● **Records for processing**
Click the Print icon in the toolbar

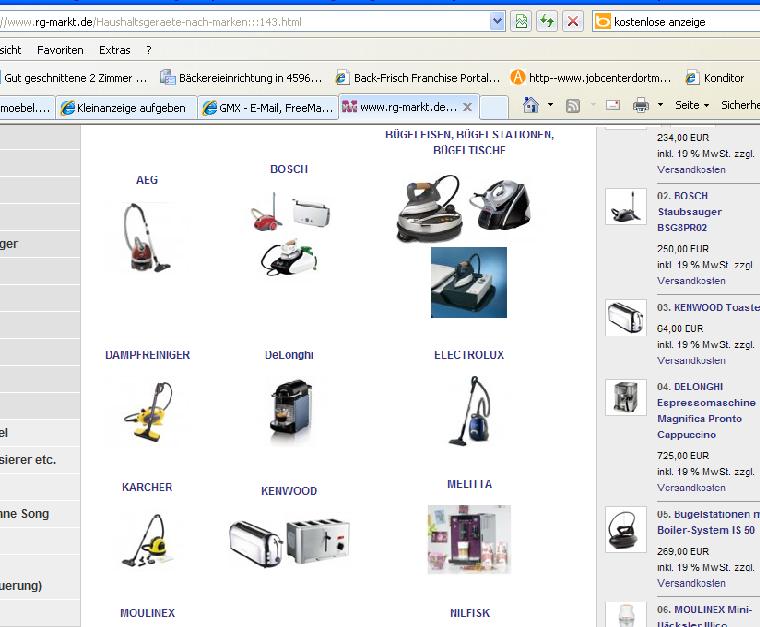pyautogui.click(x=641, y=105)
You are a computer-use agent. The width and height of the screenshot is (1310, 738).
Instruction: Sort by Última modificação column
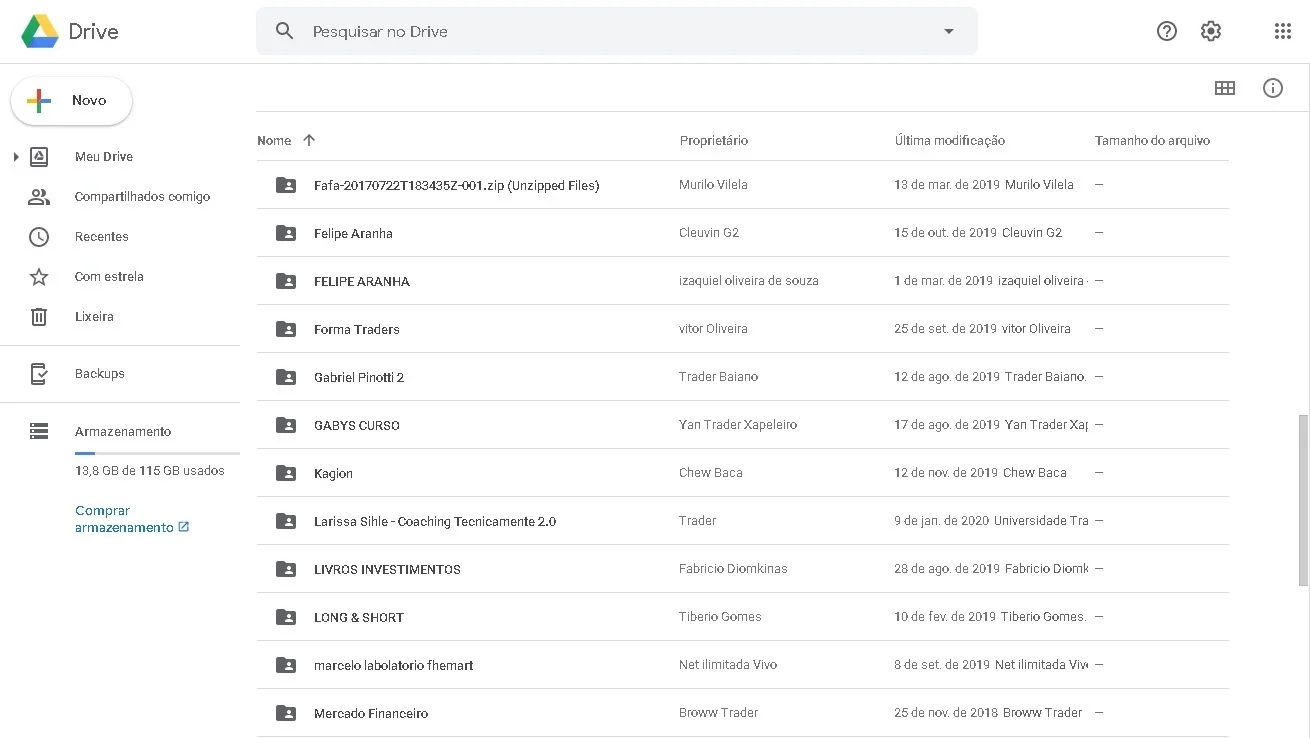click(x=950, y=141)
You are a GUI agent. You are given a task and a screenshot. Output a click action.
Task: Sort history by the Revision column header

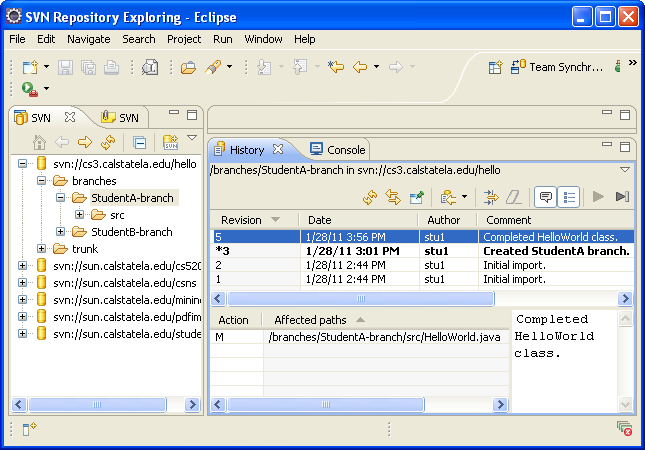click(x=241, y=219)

---

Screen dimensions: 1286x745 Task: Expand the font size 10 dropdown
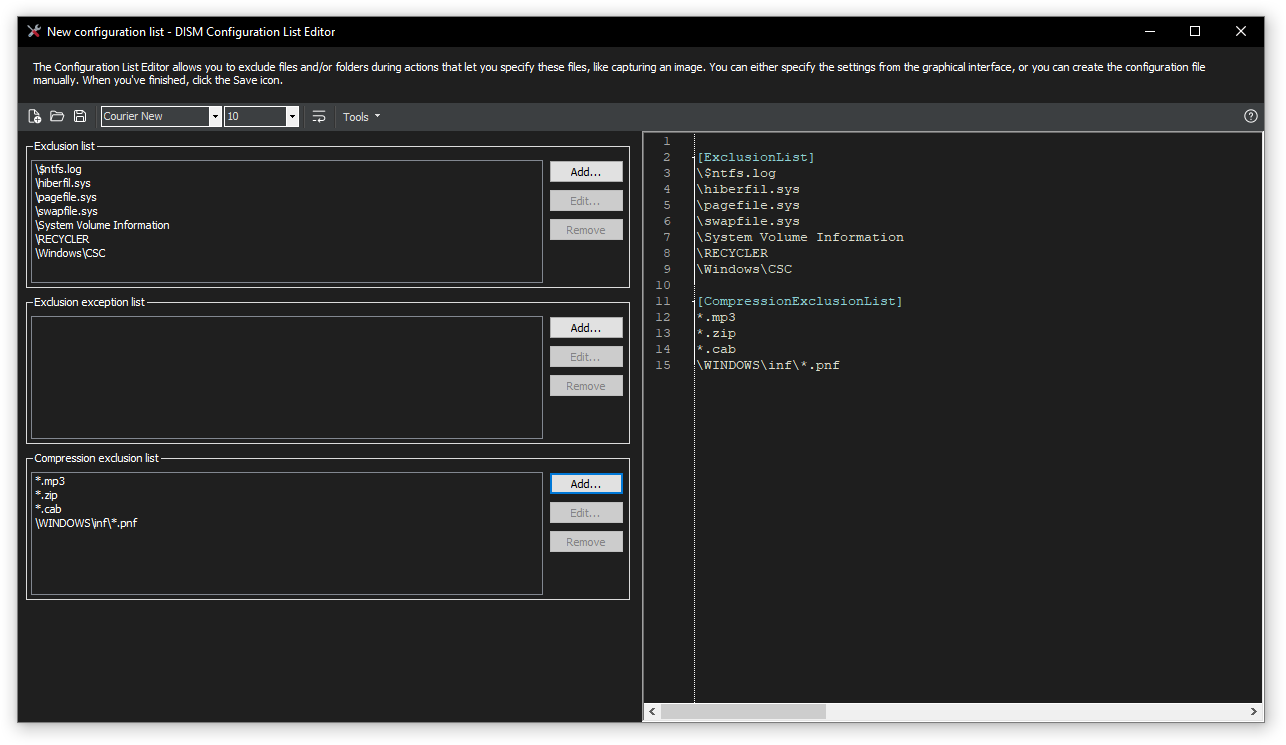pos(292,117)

● **Try it**
Please copy every line of the data that carries the string "screenshot".

● **Task response**
You are a computer-use agent. The width and height of the screenshot is (1310, 738).
You are a GUI agent. You are given a task and a screenshot. Output a click action.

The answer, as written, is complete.